┌─ DATASET ENTRIES

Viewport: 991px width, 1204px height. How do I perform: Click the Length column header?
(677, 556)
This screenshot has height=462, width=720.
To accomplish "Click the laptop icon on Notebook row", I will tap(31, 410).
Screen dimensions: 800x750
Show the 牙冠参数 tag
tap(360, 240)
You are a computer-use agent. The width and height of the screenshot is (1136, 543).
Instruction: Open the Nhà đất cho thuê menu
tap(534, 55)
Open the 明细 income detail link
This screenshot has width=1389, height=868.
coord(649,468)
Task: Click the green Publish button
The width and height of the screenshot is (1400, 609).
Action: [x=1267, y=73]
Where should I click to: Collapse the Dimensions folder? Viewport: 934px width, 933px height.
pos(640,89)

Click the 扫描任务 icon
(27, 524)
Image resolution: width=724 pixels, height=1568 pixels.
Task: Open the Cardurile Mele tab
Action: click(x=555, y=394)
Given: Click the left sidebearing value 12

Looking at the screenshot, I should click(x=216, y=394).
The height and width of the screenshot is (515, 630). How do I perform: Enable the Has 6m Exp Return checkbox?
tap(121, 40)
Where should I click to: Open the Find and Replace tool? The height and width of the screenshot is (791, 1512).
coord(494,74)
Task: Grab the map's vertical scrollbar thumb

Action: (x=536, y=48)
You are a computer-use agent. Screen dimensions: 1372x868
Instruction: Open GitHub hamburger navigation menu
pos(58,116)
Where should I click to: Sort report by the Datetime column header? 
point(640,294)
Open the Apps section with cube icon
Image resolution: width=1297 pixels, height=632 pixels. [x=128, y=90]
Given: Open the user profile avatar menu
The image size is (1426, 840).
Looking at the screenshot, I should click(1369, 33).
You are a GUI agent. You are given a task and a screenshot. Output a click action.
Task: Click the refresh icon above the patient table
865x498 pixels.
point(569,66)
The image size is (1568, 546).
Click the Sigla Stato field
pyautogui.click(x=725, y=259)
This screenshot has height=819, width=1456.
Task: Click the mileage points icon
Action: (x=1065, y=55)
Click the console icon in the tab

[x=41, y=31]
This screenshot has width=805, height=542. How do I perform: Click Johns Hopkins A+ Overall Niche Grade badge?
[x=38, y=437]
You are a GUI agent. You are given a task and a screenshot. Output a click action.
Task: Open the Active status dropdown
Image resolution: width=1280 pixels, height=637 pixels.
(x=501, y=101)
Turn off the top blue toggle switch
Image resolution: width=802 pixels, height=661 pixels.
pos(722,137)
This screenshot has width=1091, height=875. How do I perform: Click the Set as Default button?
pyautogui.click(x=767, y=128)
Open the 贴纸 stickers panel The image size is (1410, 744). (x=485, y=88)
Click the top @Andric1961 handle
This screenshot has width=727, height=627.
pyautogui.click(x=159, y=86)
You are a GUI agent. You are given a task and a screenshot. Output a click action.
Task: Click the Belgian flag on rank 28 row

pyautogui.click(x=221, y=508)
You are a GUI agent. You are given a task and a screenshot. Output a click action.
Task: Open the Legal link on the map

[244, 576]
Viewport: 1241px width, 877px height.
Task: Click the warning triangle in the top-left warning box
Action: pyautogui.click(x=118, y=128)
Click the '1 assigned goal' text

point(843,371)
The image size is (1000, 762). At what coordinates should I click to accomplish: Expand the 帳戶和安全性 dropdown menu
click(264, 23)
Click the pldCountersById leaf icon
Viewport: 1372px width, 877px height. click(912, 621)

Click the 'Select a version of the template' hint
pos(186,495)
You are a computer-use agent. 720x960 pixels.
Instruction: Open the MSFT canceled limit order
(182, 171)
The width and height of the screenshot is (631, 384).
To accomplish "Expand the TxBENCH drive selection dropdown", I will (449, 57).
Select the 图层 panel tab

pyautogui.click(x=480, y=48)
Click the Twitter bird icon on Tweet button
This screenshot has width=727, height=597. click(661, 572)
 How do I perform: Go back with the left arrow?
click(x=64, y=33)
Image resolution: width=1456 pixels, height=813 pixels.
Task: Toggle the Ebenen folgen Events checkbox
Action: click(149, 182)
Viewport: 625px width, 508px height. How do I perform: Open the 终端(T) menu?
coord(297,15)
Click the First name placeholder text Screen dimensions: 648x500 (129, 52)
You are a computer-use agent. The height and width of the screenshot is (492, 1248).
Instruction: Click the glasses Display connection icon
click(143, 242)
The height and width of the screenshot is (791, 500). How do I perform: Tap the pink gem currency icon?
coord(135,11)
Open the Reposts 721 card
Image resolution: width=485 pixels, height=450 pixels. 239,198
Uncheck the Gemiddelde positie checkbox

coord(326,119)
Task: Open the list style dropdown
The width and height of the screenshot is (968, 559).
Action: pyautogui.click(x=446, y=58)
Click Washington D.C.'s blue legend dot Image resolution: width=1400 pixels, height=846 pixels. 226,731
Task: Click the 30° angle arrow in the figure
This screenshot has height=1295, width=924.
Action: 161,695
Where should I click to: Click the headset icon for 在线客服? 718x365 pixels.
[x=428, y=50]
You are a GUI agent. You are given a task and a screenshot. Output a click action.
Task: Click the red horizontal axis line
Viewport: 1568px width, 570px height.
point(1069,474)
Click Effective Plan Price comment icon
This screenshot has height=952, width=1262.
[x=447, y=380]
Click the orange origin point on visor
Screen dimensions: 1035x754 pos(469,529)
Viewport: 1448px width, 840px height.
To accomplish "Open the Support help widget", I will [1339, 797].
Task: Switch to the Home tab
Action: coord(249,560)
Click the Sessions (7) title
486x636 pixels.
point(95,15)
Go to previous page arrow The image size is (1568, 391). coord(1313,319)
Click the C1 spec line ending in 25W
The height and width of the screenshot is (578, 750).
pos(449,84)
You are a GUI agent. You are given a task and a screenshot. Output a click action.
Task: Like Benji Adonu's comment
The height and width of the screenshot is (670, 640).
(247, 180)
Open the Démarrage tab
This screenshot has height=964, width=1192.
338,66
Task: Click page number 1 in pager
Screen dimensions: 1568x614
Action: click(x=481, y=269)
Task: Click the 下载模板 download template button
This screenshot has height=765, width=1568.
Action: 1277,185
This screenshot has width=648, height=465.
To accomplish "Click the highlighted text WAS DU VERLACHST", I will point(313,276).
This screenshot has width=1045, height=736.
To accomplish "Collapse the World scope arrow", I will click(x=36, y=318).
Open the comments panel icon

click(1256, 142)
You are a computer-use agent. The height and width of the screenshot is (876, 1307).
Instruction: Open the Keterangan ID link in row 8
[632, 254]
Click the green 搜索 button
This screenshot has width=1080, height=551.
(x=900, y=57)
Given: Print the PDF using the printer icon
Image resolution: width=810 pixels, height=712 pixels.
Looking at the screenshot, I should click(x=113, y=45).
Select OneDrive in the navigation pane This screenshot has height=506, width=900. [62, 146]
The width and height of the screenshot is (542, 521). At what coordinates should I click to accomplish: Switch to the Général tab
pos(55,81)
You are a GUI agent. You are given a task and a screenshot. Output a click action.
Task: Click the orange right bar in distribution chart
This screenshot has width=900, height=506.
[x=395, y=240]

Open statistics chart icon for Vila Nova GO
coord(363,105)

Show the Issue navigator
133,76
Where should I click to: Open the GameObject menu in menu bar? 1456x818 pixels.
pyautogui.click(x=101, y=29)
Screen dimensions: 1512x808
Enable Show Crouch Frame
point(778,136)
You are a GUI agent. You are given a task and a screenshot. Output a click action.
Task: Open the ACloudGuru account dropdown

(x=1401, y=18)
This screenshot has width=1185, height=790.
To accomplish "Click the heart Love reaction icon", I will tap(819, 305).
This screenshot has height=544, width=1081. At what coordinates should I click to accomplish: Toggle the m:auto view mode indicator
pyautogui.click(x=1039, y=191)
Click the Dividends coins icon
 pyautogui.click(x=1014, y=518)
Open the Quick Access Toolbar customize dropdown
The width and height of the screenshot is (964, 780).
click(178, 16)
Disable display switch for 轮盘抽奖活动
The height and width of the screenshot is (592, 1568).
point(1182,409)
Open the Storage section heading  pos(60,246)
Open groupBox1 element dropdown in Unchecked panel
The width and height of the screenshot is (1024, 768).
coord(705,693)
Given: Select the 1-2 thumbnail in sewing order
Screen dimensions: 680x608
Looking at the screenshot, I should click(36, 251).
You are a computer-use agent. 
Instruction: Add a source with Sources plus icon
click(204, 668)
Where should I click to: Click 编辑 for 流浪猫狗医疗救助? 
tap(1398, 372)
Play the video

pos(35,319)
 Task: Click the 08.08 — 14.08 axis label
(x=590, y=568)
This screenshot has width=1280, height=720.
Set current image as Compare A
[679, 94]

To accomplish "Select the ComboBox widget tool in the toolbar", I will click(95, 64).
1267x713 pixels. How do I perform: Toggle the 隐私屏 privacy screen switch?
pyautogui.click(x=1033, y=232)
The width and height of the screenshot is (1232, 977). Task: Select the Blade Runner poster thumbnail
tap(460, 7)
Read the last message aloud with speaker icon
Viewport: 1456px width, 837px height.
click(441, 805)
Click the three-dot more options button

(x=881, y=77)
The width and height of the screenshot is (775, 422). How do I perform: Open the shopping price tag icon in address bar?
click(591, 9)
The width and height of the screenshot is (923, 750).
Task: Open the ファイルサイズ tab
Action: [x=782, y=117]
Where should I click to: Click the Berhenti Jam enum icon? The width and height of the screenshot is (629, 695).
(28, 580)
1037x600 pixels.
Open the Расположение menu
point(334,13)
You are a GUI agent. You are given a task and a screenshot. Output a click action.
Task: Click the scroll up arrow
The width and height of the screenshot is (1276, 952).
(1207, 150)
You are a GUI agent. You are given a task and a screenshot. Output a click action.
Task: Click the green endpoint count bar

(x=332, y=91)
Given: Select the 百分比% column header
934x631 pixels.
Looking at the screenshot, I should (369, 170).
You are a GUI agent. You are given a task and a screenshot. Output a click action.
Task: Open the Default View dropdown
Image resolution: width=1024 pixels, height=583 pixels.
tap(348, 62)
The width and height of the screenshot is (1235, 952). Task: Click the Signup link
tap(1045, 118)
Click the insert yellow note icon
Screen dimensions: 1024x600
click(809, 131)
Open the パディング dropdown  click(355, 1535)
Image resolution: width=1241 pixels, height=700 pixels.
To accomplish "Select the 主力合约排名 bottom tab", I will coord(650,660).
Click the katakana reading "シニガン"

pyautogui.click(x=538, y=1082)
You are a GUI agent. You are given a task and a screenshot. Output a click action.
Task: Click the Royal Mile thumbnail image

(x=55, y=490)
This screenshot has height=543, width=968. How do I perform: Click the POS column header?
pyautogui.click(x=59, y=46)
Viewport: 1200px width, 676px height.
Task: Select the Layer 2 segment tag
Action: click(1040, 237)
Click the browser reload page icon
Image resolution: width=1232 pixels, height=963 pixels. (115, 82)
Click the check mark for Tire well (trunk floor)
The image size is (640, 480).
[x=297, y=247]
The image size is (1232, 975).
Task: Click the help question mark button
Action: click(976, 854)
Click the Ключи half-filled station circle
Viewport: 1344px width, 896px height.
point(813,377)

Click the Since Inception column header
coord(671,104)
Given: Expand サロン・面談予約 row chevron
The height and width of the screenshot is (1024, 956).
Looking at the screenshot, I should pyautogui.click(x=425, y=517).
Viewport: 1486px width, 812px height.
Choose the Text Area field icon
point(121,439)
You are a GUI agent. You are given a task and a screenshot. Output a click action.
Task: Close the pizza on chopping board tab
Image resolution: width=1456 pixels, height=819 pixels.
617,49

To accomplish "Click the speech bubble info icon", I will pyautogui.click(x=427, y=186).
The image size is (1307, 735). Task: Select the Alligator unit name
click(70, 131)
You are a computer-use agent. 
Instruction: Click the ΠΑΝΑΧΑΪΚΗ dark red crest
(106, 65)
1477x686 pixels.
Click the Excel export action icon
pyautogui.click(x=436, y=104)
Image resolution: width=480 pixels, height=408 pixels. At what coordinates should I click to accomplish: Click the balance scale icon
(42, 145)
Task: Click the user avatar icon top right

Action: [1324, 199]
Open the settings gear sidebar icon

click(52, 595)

└─

WHAT THE EXERCISE ASKS: Turn everything from the start of the material down to and including the line that contains "point(569,66)" into a numbered list, omitting any blank lines.

EXERCISE ANSWER:
1. Viewport: 991px width, 1204px height. How do I perform: Click the Length column header?
2. (677, 556)
3. This screenshot has height=462, width=720.
4. To accomplish "Click the laptop icon on Notebook row", I will tap(31, 410).
5. Screen dimensions: 800x750
6. Show the 牙冠参数 tag
7. tap(360, 240)
8. You are a computer-use agent. The width and height of the screenshot is (1136, 543).
9. Instruction: Open the Nhà đất cho thuê menu
10. tap(534, 55)
11. Open the 明细 income detail link
12. This screenshot has width=1389, height=868.
13. coord(649,468)
14. Task: Click the green Publish button
15. The width and height of the screenshot is (1400, 609).
16. Action: [x=1267, y=73]
17. Where should I click to: Collapse the Dimensions folder? Viewport: 934px width, 933px height.
18. pos(640,89)
19. Click the 扫描任务 icon
20. (27, 524)
21. Image resolution: width=724 pixels, height=1568 pixels.
22. Task: Open the Cardurile Mele tab
23. Action: click(x=555, y=394)
24. Given: Click the left sidebearing value 12
25. Looking at the screenshot, I should click(x=216, y=394).
26. The height and width of the screenshot is (515, 630). How do I perform: Enable the Has 6m Exp Return checkbox?
27. tap(121, 40)
28. Where should I click to: Open the Find and Replace tool? The height and width of the screenshot is (791, 1512).
29. coord(494,74)
30. Task: Grab the map's vertical scrollbar thumb
31. Action: (x=536, y=48)
32. You are a computer-use agent. Screen dimensions: 1372x868
33. Instruction: Open GitHub hamburger navigation menu
34. pos(58,116)
35. Where should I click to: Sort report by the Datetime column header? 
36. point(640,294)
37. Open the Apps section with cube icon
38. Image resolution: width=1297 pixels, height=632 pixels. [x=128, y=90]
39. Given: Open the user profile avatar menu
40. The image size is (1426, 840).
41. Looking at the screenshot, I should click(1369, 33).
42. You are a GUI agent. You are given a task and a screenshot. Output a click action.
43. Task: Click the refresh icon above the patient table
44. 865x498 pixels.
45. point(569,66)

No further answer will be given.